# Extract provided
▼

11.  (U) Pakistan's position as a major drug transit country has 
fueled domestic addiction, especially in areas of poor economic 
opportunity and physical isolation.  The GOP estimates that they 
have up to four million drug users in the total population of 170 
million.  Accurate figures do not exist but better estimates are now 
available thanks to UNODC's 2006 National Assessment on Problem Drug 
Use in Pakistan.  The study estimated that there were 628,000 (up 
from 500,000 in 2000) chronic opiate abusers and identified a new 
trend of injecting narcotics, which raised concerns about HIV/AIDS. 
The UNODC survey reveals that the number of chronic heroin abusers 
has increased and that the numbers of injecting drug users has 
doubled in the last 6 years from 60,000 to 125,000, with 
implications for hepatitis and HIV infection rates. 
 
12.  (U) Pakistan has established a chemical control program that 
should closely monitor the importation of controlled chemicals used 
to manufacture narcotics.  Significant quantities of diverted 
precursor chemicals transit Pakistan, but there is no indication 
that Pakistan is a source country for these precursor chemicals. 
The impressive seizure of 14 MT of acetic anhydride at the port of 
Karachi in March 2008 was not followed up by the investigative 
agency, which failed to develop promising leads.  Some progress has 
been made in determining the routes and methods used by traffickers 
to smuggle chemicals through Pakistan into Afghanistan.  Most Afghan 
labs are in Helmand province near the Baluchistan border or in 
Nangahar near the Khyber Agency in the NWFP.  DEA continues to 
provide Pakistani law enforcement with information regarding 
chemical seizures that may have links with Pakistani smuggling 
groups and/or chemical companies, to facilitate further 
investigation within Pakistan. 
 
III. Country Actions Against Drugs in 2008 
------------------------------------------- 
13.  (U) Policy Initiatives:  As of the end of 2008, the Drug 
Control Master Plan is still waiting for approval by the Cabinet. 
Publication of the national plan was anticipated in early 2007, and 
delay in its release is a concern.  The plan should identify 
interdiction strategies, agency responsibilities, and inter-agency 
coordination as well as training and equipping requirements for 
attacking drug supply and demand.  The Ministry of Narcotics 
Control, in coordination with UNODC, continues to work on the plan.

▲

# Task instructions
#1 Repeat the stretch of the Pakistan drug report from "The UNODC survey" through "HIV infection rates.", word for word.
#2 According to the Pakistan drug report, how much acetic anhydride was seized at the port of Karachi in March 2008?

# Record extracts

▼

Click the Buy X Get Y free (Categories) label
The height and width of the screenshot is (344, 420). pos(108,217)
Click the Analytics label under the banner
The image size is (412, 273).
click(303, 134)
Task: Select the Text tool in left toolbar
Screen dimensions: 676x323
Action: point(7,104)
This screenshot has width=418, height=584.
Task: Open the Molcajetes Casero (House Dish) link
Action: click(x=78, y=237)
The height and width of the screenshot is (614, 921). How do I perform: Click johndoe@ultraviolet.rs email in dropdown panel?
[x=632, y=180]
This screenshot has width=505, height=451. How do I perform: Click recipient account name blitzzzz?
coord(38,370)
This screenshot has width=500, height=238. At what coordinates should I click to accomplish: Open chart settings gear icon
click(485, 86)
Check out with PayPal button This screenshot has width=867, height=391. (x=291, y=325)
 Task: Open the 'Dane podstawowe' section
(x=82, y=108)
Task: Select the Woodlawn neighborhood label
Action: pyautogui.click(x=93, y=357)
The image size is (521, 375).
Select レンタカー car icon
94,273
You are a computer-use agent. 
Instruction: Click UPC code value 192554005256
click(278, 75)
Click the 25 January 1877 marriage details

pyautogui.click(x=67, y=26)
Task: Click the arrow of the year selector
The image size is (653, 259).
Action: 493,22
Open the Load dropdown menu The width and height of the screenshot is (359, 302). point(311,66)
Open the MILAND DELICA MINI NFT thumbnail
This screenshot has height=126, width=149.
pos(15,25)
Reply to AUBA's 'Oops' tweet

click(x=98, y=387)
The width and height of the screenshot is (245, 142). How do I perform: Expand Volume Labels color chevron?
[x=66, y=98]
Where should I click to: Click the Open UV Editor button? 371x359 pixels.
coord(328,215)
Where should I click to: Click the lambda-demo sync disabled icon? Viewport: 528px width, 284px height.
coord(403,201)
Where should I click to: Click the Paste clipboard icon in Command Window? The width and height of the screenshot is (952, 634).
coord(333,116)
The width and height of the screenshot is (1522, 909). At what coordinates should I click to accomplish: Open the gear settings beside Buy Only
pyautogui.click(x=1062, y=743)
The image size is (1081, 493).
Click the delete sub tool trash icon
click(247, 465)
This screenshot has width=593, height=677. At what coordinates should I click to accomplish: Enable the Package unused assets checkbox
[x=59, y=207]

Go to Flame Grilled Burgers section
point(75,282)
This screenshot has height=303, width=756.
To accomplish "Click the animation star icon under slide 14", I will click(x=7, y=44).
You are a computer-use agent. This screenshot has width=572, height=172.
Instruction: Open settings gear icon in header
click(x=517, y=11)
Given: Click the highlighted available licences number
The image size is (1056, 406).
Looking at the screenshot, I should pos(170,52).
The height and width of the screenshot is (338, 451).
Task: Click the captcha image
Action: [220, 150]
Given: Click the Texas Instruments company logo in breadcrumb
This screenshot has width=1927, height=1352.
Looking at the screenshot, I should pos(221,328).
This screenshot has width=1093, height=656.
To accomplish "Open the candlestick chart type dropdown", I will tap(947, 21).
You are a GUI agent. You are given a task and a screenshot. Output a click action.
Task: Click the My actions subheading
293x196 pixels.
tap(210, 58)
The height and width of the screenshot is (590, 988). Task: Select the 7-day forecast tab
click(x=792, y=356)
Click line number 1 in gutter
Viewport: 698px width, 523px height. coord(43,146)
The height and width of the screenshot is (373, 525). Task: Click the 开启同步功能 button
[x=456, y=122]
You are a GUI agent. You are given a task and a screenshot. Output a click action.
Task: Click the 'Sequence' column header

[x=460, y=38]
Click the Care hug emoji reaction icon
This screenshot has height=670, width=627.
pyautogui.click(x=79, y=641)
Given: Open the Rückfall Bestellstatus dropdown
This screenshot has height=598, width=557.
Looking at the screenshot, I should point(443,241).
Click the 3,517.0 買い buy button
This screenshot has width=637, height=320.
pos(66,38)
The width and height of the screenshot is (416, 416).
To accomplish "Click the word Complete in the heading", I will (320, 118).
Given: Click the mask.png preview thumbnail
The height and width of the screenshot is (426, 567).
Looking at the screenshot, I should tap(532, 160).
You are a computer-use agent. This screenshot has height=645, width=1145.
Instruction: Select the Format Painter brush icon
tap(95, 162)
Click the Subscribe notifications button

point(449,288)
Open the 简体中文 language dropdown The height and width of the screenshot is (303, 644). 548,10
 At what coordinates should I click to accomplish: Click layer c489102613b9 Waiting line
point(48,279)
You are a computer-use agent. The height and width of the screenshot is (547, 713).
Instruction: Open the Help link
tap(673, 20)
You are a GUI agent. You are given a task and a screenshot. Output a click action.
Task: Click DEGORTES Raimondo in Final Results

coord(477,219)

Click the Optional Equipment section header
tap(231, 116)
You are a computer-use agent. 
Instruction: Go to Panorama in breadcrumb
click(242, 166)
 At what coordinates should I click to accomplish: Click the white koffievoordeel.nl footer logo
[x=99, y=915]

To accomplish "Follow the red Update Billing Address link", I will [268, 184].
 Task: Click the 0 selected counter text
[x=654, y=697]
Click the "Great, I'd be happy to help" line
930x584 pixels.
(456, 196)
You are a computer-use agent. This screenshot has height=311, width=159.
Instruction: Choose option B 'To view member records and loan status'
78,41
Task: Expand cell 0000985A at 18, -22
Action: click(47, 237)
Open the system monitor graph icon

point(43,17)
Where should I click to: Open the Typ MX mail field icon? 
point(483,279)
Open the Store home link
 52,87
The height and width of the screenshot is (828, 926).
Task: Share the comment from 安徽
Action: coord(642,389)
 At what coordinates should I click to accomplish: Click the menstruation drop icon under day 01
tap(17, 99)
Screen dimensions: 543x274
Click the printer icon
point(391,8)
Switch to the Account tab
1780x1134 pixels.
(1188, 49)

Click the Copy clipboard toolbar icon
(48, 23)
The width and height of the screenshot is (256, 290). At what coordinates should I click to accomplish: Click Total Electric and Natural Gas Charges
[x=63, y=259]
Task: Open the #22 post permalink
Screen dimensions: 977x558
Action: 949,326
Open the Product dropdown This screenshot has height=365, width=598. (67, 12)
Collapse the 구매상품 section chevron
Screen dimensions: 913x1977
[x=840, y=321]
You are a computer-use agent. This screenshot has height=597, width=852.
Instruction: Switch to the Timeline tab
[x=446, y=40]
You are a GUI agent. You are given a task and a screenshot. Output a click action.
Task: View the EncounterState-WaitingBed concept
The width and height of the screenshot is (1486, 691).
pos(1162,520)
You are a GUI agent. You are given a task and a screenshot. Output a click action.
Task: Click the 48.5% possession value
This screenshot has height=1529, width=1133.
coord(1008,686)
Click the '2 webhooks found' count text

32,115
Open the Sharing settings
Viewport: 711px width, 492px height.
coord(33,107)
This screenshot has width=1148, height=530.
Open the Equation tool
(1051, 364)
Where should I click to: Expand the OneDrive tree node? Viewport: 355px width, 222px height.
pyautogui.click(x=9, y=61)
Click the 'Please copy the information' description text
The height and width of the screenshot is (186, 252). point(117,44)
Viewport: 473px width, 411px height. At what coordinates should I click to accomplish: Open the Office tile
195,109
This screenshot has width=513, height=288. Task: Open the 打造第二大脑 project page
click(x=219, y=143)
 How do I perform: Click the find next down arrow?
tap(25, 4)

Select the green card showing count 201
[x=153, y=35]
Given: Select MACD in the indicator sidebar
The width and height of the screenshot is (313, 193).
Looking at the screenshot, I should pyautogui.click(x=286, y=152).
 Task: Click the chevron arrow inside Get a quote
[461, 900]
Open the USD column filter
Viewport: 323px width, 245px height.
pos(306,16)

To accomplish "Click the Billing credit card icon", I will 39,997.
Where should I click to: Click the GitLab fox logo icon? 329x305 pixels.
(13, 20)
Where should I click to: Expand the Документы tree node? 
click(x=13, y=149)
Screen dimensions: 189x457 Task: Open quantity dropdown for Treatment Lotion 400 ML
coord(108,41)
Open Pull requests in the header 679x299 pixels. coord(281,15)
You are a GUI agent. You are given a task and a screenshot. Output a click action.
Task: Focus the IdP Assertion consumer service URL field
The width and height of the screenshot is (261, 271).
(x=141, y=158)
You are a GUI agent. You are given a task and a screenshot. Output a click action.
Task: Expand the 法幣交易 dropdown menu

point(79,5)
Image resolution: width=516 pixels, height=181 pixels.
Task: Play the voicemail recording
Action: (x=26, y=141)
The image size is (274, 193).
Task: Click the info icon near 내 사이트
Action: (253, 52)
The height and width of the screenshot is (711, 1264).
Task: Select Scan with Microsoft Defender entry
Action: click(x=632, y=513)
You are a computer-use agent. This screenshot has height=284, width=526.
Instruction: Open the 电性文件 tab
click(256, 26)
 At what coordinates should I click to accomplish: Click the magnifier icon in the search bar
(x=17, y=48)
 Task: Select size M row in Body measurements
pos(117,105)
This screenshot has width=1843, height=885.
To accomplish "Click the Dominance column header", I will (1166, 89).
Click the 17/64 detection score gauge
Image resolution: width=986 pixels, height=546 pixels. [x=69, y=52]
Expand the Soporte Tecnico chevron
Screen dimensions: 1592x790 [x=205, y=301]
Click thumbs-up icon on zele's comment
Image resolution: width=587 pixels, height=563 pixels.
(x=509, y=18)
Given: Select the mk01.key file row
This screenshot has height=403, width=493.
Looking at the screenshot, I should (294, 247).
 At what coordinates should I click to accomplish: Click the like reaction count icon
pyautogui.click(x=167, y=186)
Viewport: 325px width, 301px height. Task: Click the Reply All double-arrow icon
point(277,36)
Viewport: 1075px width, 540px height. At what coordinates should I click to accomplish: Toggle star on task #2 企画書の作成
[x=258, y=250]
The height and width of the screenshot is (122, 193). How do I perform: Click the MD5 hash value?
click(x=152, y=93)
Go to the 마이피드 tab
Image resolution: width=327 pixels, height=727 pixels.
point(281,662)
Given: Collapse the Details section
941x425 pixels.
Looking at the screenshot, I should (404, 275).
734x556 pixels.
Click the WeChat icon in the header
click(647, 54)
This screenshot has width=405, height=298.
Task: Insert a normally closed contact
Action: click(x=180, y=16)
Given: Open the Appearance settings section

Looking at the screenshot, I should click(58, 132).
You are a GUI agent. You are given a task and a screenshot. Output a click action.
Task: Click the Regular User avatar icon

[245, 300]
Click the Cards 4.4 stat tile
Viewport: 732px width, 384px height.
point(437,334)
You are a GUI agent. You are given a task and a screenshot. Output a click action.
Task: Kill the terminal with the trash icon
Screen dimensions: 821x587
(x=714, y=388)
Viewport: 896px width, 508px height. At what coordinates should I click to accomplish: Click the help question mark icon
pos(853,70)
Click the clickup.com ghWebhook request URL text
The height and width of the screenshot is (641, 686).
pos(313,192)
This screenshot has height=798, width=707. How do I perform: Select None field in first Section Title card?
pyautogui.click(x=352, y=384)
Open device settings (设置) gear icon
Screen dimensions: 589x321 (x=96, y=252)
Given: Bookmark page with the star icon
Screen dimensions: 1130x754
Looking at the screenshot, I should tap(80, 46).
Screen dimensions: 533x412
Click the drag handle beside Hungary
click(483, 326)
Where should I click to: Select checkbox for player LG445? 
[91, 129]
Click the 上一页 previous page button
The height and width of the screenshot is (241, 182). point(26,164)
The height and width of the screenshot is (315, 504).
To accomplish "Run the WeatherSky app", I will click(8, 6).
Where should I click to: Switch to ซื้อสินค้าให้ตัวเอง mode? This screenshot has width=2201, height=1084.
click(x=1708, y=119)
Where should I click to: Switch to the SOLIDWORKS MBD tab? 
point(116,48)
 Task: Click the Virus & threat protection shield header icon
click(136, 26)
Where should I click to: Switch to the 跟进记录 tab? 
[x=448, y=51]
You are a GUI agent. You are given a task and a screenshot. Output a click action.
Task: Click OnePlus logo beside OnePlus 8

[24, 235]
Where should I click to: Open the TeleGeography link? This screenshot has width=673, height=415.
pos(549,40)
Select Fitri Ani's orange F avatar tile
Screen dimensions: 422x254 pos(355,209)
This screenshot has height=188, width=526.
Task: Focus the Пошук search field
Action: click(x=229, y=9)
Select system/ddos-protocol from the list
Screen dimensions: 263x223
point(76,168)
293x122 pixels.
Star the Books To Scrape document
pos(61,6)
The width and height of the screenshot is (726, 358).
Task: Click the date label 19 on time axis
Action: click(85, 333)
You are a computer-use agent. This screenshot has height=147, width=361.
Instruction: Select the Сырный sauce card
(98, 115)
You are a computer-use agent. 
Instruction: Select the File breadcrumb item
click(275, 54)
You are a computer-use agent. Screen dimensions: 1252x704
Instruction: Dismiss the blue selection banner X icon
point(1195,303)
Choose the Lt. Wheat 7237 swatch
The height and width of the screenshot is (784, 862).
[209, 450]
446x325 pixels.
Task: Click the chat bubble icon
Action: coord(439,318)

▲

# Task-by-task solutions
#1
The UNODC survey reveals that the number of chronic heroin abusers 
has increased and that the numbers of injecting drug users has 
doubled in the last 6 years from 60,000 to 125,000, with 
implications for hepatitis and HIV infection rates.

#2 14 MT of acetic anhydride was seized.